简体   繁体   English

仅在特定行中获取文本后的前 2 个数字以进行乘法

[英]get the first 2 numbers after text in only specific lines for multiplication

I have a file where I am getting data and thinning it out so that I only have what I need.我有一个文件,我在其中获取数据并将其精简,以便我只拥有我需要的东西。 However, I have lines with numbers that I either need to grab and put in another file possibly so I can multiply them or multiply in place and output to a.csv.但是,我有一些带有数字的行,我可能需要抓取这些数字并将其放入另一个文件中,这样我就可以将它们相乘或就地相乘,并将 output 乘以 a.csv。 It might help to put into proper columns as well.它也可能有助于放入适当的列。

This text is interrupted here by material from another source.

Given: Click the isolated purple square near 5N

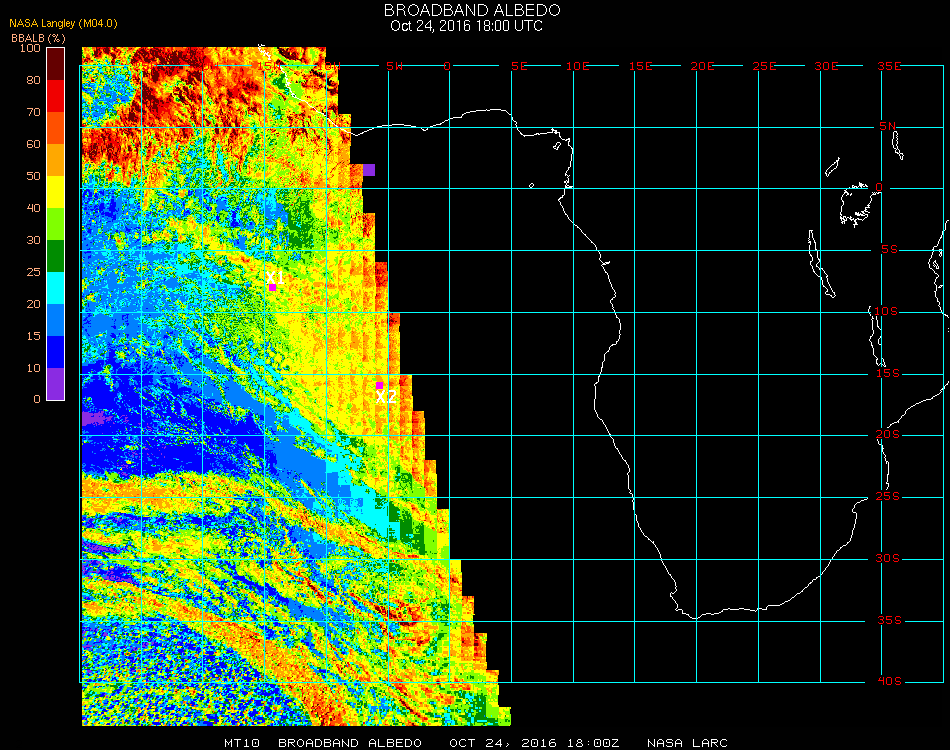Looking at the screenshot, I should click(x=369, y=170).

This is a sample of lines and I am going to do this on 42000 lines give or take.这是一个线条示例,我将在 42000 行给予或接受上执行此操作。 and that is a Trumpf machine.那是一台通快机器。 :) :)

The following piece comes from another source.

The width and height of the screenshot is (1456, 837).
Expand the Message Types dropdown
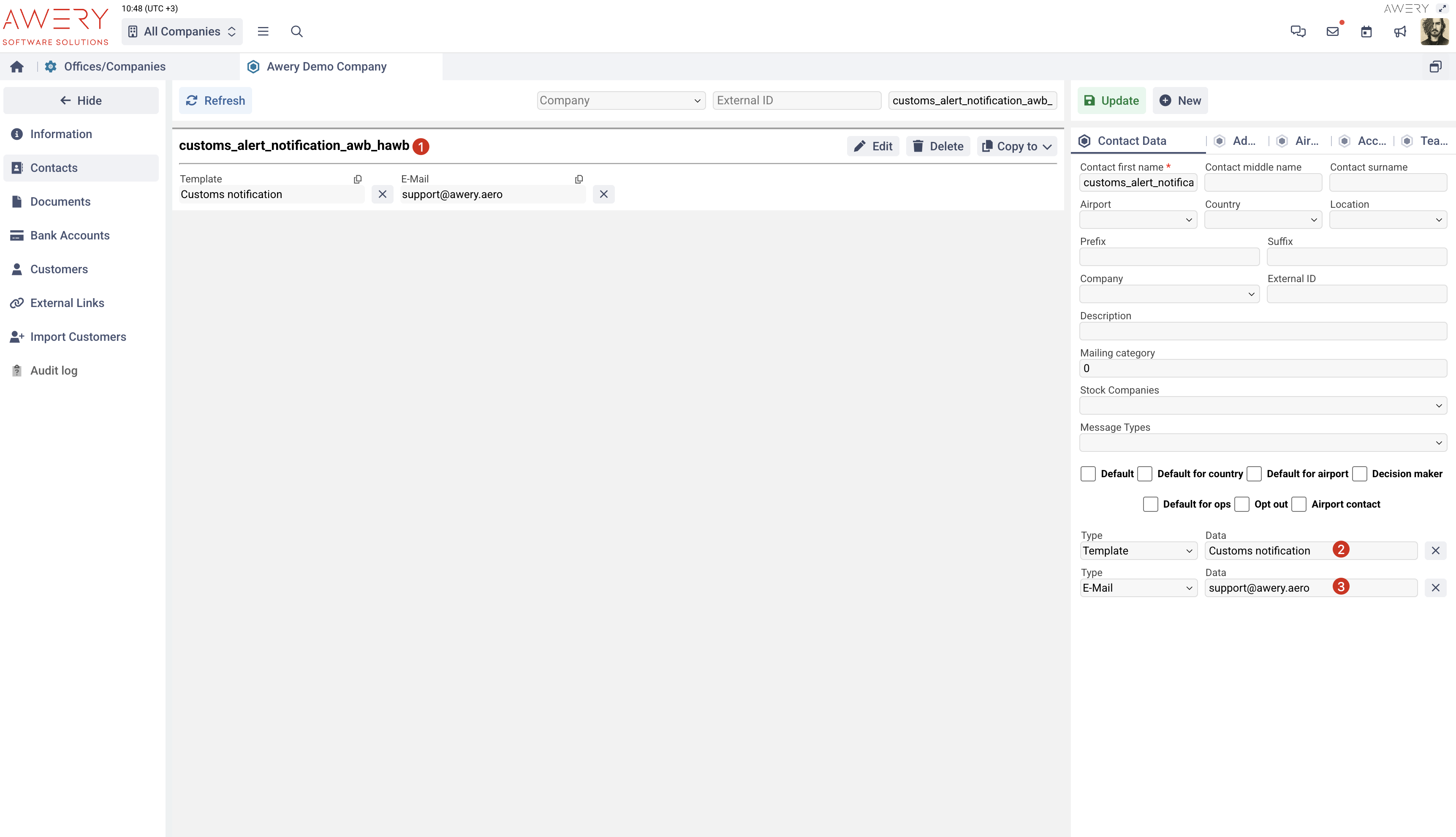[x=1263, y=443]
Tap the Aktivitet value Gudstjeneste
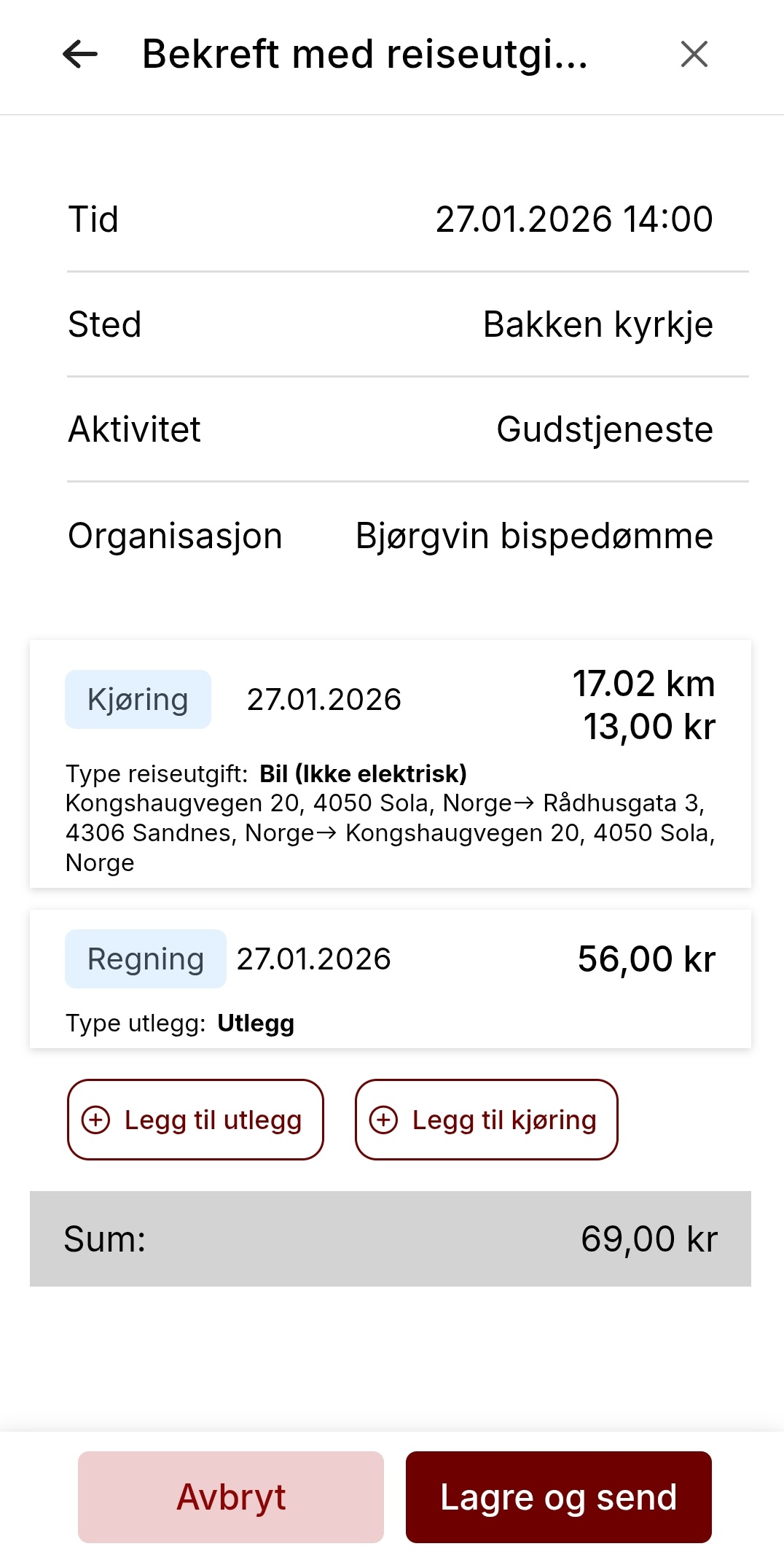This screenshot has width=784, height=1557. tap(604, 429)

ELQADDXP.DAT-*test ADDXP 20GA ASTM A1011 0
ELQADDXP.DAT- 7.75000 14.00000
ELQADDXP.DAT- TRUMP 59.6517 0 3 4
ELQADDXQ.DAT-*1140242-0 ADDXQ 20GA ASTM A1011
ELQADDXQ.DAT- 7.75000 14.00000
ELQADDXQ.DAT- TRUMP 59.6517 0 3 4
ELQADDXR.DAT-*1140242-0A ADDXR 16GA ASTM A1011 0
ELQADDXR.DAT- 7.75000 14.00000
ELQADDXR.DAT- TRUMP 59.6517 0 3 4
ELQADDXS.DAT-*1139977-0 ADDXS 16GA ASTM A1011
ELQADDXS.DAT- 4.00000 8.64848
ELQADDXS.DAT- TRUMP 24.1015 0 3 4
ELQADDXT.DAT-*1137679-0 ADDXT 16GA ASTM A1011
ELQADDXT.DAT- 8.00000 15. .
ELQADDXT.DAT- TRUMP 71.1517 0 3 4
ELQADDXU.DAT-*1139617-0 ADDXU 11GA ASTM A1011
ELQADDXU.DAT- 6.37500 7.63330
ELQADDXU.DAT- TRUMP 30.1449 1 3 1044 0
ELQADDXV.DAT-*1140569-0 ADDXV 11GA ASTM A1011
ELQADDXV.DAT- 6.94190 35.50000
ELQADDXV.DAT- TRUMP 168.3770 1 3 1060 0
ELQADDXW.DAT-*1075665-9 ADDXW 11GA ASTM A1011 0
ELQADDXW.DAT- 10.60339 36.74345
ELQADDXW.DAT- TRUMP 335.6440 1 3 1060 0

The lines with only 2 numbers need to be multiplied by each other and I need the result included in the.csv只有 2 个数字的行需要相互相乘,我需要包含在.csv 中的结果

I tried grep -A1 - but this gets more than I need since - is in every line.我尝试了 grep -A1 - 但是这比我需要的要多,因为 - 在每一行中。 find.寻找。 -regex '.*/[0-9]+\myfile but I don't need other numbers. -regex '.*/[0-9]+\myfile 但我不需要其他数字。 I assume there might be an easy way I just have not discovered it yet.我想可能有一个简单的方法,我只是还没有发现它。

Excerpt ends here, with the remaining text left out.